::: SUPPLIED DATA :::

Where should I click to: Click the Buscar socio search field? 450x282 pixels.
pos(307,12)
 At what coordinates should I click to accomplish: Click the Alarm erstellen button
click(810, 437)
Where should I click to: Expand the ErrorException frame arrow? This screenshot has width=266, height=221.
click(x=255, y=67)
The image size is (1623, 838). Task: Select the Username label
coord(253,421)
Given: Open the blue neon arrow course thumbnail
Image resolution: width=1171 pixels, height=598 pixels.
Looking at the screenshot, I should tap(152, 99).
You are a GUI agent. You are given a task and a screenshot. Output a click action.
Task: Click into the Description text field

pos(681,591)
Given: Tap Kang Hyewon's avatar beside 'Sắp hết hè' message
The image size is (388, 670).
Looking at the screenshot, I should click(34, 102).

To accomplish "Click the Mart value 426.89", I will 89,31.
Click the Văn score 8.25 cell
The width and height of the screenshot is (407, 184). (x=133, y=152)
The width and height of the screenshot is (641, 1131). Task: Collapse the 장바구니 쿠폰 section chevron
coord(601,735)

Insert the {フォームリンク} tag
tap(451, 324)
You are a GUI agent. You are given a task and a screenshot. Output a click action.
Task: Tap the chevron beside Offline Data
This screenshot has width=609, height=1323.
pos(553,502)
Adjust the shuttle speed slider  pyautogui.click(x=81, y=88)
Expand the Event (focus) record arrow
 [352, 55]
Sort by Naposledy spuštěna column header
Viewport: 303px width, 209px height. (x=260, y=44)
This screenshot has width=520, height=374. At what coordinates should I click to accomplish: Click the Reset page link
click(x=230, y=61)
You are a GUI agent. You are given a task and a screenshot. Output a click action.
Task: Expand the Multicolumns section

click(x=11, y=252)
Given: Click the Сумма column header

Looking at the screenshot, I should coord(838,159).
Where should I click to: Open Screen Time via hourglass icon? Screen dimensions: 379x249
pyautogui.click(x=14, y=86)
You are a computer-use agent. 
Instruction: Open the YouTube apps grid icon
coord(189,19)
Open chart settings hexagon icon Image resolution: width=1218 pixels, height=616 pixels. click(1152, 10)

:::

Revise the items starting at the first one and ending at the line containing "The width and height of the screenshot is (407, 184).", replacing "Description" with "Summary" and leaving everything else unchanged.

* [WRITTEN SOLUTION]:
Where should I click to: Click the Buscar socio search field? 450x282 pixels.
pos(307,12)
 At what coordinates should I click to accomplish: Click the Alarm erstellen button
click(810, 437)
Where should I click to: Expand the ErrorException frame arrow? This screenshot has width=266, height=221.
click(x=255, y=67)
The image size is (1623, 838). Task: Select the Username label
coord(253,421)
Given: Open the blue neon arrow course thumbnail
Image resolution: width=1171 pixels, height=598 pixels.
Looking at the screenshot, I should tap(152, 99).
You are a GUI agent. You are given a task and a screenshot. Output a click action.
Task: Click into the Summary text field

pos(681,591)
Given: Tap Kang Hyewon's avatar beside 'Sắp hết hè' message
The image size is (388, 670).
Looking at the screenshot, I should click(34, 102).

To accomplish "Click the Mart value 426.89", I will 89,31.
Click the Văn score 8.25 cell
The width and height of the screenshot is (407, 184). (x=133, y=152)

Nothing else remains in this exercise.